Tachycardia-bradycardia syndrome is often associated with ischemic heart disease and heart
valve disease.
4. Atrioventricular block (second- or third-degree)
 ATRIOVENTRICULAR BLOCK - is a type of heart block in which the conduction between the
atria and ventricles of the heart is impaired.
 Second-degree atrioventricular block (AV block) - is a disease of the electrical conduction
system of the heart. It is a conduction block between the atria and ventricles. The presence of
second-degree AV block is diagnosed when one or more (but not all) of the atrial impulses fail to
conduct to the ventricles due to impaired conduction. It is classified as a block of the AV node
and is categorized in between first-degree (slowed conduction) and third degree blocks
(complete block)
 Third-degree atrioventricular block (AV block) - also known as complete heart block, is a
medical condition in which the nerve impulse generated in the sinoatrial node (SA node) in the
atrium of the heart cannot propagate to the ventricles.
5. SHOCK
 Shock - is the state of not enough blood flow to the tissues of the body as a result of problems
with the circulatory system.
6. Severe low blood pressure
 Hypotension - is low blood pressure, especially in the arteries of the left sided systemic
circulation.
7. Cocaine toxicity
 Cocaine intoxication - refers to the immediate and deleterious effects of cocaine on the body.
Although cocaine intoxication and cocaine dependence can be present in the same individual,
these syndromes present with different symptoms.

NURSING RESPONSIBILITIES
1. Obtain careful medical history to rule out allergies, asthma, and obstructive pulmonary disease.
Propranolol can cause bronchiolar constriction even in normal subjects.
2. Monitor apical pulse, respiration, BP, and circulation to extremities closely throughout period of
dosage adjustment. Consult physician for acceptable parameters.
3. Evaluate adequate control or dosage interval for patients being treated for hypertension by
checking blood pressure near end of dosage interval or before administration of next dose.
4. Be aware that adverse reactions occur most frequently following IV administration soon after
therapy is initiated; however, incidence is also high following oral use in the older adult and in
patients with impaired kidney function. Reactions may or may not be dose related.

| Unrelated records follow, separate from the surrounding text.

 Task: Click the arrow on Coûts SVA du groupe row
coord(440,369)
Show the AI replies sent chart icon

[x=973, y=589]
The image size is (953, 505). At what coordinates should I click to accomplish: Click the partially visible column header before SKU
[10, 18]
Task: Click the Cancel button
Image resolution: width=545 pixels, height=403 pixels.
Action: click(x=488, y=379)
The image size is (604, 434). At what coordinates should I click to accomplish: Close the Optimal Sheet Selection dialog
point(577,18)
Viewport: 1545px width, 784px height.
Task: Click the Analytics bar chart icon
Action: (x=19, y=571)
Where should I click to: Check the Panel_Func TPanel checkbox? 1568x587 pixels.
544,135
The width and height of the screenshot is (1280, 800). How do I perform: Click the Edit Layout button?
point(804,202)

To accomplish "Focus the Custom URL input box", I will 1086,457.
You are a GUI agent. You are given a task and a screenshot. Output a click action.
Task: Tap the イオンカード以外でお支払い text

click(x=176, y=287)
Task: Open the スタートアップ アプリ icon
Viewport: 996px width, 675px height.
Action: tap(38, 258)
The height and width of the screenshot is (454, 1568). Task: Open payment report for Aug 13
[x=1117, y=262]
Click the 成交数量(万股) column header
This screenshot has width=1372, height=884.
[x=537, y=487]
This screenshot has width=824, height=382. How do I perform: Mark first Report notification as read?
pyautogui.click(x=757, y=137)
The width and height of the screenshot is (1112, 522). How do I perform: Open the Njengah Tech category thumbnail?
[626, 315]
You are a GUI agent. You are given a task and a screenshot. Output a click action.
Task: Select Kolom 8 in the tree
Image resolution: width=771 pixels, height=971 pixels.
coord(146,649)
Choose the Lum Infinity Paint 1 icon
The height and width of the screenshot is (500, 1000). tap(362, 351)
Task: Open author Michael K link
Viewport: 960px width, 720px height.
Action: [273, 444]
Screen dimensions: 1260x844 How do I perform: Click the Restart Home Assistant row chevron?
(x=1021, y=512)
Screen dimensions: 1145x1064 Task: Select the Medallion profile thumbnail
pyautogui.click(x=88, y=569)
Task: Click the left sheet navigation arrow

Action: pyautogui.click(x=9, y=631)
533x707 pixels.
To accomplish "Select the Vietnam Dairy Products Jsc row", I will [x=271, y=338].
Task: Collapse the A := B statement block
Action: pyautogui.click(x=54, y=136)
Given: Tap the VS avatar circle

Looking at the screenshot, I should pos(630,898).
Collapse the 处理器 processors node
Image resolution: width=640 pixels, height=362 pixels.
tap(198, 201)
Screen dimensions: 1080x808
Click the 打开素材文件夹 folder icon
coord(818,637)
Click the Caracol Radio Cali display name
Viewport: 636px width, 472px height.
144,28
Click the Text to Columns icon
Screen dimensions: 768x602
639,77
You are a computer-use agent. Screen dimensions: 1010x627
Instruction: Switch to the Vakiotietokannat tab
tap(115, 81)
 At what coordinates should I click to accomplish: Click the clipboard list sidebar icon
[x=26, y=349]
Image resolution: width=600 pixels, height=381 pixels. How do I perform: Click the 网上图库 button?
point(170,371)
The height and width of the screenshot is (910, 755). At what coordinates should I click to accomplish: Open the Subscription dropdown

5. Lab tests: Obtain periodic hematologic, kidney, liver, and cardiac functions when propranolol is
given for prolonged periods.
6. Monitor I&O ratio and daily weight as significant indexes for detecting fluid retention and
developing heart failure.
7. Consult physician regarding allowable salt intake. Drug plasma volume may increase with
consequent risk of CHF if dietary sodium is not restricted in patients not receiving concomitant
diuretic therapy.
8. Fasting for more than 12 h may induce hypoglycemic effects fostered by propranolol.
9. If patient complains of cold, painful, or tender feet or hands, examine carefully for evidence of
impaired circulation. Peripheral pulses may still be present even though circulation is impaired.
Caution patient to avoid prolonged exposure of extremities to cold.